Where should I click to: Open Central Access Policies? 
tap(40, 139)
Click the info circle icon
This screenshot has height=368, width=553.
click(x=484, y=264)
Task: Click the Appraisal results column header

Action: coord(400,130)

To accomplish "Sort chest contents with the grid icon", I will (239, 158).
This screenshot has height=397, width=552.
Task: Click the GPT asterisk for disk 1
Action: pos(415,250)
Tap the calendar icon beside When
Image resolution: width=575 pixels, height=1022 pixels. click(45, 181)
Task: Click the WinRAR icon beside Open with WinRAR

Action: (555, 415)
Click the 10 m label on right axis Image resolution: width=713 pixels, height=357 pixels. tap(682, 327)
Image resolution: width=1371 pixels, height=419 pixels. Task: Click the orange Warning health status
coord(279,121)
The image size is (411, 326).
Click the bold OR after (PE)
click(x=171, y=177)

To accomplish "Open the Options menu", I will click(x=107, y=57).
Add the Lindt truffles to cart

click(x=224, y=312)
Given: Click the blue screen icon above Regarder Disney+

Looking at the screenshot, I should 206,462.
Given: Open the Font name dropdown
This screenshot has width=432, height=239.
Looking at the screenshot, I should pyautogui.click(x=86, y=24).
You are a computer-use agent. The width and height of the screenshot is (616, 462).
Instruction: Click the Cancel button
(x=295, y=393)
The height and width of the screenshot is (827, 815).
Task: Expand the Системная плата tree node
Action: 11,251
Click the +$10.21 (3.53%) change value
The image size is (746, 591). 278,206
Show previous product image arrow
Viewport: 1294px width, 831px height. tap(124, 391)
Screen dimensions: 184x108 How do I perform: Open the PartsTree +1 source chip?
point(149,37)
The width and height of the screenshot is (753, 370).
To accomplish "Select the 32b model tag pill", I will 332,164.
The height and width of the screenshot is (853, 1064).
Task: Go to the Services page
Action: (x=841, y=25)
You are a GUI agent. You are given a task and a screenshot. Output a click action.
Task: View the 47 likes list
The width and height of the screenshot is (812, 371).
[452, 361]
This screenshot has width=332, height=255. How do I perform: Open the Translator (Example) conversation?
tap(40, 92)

PROBLEM DESCRIPTION
Nothing should be returned except the lines from the one holding "This screenshot has width=332, height=255." through the final line of the listing, exactly as they appear.

ANSWER BELOW
This screenshot has width=332, height=255. How do I perform: Open the Translator (Example) conversation?
tap(40, 92)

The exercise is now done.